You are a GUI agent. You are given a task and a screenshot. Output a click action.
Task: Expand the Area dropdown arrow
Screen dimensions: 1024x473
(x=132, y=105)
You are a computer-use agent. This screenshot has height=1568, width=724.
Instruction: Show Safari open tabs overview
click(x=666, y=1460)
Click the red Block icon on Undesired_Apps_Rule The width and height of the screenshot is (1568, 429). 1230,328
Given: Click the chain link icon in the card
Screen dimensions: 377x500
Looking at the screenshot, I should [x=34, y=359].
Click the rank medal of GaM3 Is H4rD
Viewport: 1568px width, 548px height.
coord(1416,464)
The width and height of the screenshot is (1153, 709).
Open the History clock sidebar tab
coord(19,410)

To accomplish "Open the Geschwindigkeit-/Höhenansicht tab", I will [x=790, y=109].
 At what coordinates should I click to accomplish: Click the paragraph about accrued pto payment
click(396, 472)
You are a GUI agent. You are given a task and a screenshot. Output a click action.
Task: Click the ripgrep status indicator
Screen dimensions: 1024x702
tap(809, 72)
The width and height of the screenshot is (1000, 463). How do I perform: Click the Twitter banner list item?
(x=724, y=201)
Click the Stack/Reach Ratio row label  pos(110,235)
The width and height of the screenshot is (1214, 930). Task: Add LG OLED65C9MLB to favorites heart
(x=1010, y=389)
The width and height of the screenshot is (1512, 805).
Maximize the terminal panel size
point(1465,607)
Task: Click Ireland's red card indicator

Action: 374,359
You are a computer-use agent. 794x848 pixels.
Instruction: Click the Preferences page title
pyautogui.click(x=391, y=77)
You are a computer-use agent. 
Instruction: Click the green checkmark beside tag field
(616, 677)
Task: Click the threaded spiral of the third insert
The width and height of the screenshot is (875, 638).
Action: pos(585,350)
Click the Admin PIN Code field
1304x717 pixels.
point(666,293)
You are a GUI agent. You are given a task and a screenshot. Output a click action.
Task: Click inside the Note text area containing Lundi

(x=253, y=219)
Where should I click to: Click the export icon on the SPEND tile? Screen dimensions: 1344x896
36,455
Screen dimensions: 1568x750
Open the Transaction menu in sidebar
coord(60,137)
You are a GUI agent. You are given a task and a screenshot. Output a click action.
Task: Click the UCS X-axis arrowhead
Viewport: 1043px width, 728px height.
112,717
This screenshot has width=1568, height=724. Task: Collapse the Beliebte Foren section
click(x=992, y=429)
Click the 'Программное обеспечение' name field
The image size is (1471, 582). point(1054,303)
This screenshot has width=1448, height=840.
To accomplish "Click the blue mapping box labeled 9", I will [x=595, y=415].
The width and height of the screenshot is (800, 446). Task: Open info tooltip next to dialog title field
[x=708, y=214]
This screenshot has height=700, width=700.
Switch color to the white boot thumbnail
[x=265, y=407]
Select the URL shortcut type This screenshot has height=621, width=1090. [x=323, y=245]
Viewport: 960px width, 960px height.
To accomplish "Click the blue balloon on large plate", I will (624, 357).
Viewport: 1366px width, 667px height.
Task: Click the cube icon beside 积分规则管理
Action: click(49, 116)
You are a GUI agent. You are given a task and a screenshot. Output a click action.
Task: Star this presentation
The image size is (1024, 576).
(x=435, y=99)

++++++

How to complete this task> Set the whole listing down again so that it matches the original exactly.

Solution>
You are a GUI agent. You are given a task and a screenshot. Output a click action.
Task: Expand the Area dropdown arrow
Screen dimensions: 1024x473
(x=132, y=105)
You are a computer-use agent. This screenshot has height=1568, width=724.
Instruction: Show Safari open tabs overview
click(x=666, y=1460)
Click the red Block icon on Undesired_Apps_Rule The width and height of the screenshot is (1568, 429). 1230,328
Given: Click the chain link icon in the card
Screen dimensions: 377x500
Looking at the screenshot, I should [x=34, y=359].
Click the rank medal of GaM3 Is H4rD
Viewport: 1568px width, 548px height.
coord(1416,464)
The width and height of the screenshot is (1153, 709).
Open the History clock sidebar tab
coord(19,410)

To accomplish "Open the Geschwindigkeit-/Höhenansicht tab", I will [x=790, y=109].
 At what coordinates should I click to accomplish: Click the paragraph about accrued pto payment
click(396, 472)
You are a GUI agent. You are given a task and a screenshot. Output a click action.
Task: Click the ripgrep status indicator
Screen dimensions: 1024x702
tap(809, 72)
The width and height of the screenshot is (1000, 463). How do I perform: Click the Twitter banner list item?
(x=724, y=201)
Click the Stack/Reach Ratio row label  pos(110,235)
The width and height of the screenshot is (1214, 930). Task: Add LG OLED65C9MLB to favorites heart
(x=1010, y=389)
The width and height of the screenshot is (1512, 805).
Maximize the terminal panel size
point(1465,607)
Task: Click Ireland's red card indicator

Action: 374,359
You are a computer-use agent. 794x848 pixels.
Instruction: Click the Preferences page title
pyautogui.click(x=391, y=77)
You are a computer-use agent. 
Instruction: Click the green checkmark beside tag field
(616, 677)
Task: Click the threaded spiral of the third insert
The width and height of the screenshot is (875, 638).
Action: pos(585,350)
Click the Admin PIN Code field
1304x717 pixels.
point(666,293)
You are a GUI agent. You are given a task and a screenshot. Output a click action.
Task: Click inside the Note text area containing Lundi

(x=253, y=219)
Where should I click to: Click the export icon on the SPEND tile? Screen dimensions: 1344x896
36,455
Screen dimensions: 1568x750
Open the Transaction menu in sidebar
coord(60,137)
You are a GUI agent. You are given a task and a screenshot. Output a click action.
Task: Click the UCS X-axis arrowhead
Viewport: 1043px width, 728px height.
112,717
This screenshot has width=1568, height=724. Task: Collapse the Beliebte Foren section
click(x=992, y=429)
Click the 'Программное обеспечение' name field
The image size is (1471, 582). point(1054,303)
This screenshot has width=1448, height=840.
To accomplish "Click the blue mapping box labeled 9", I will [x=595, y=415].
The width and height of the screenshot is (800, 446). Task: Open info tooltip next to dialog title field
[x=708, y=214]
This screenshot has height=700, width=700.
Switch color to the white boot thumbnail
[x=265, y=407]
Select the URL shortcut type This screenshot has height=621, width=1090. [x=323, y=245]
Viewport: 960px width, 960px height.
To accomplish "Click the blue balloon on large plate", I will (624, 357).
Viewport: 1366px width, 667px height.
Task: Click the cube icon beside 积分规则管理
Action: click(49, 116)
You are a GUI agent. You are given a task and a screenshot. Output a click action.
Task: Star this presentation
The image size is (1024, 576).
(x=435, y=99)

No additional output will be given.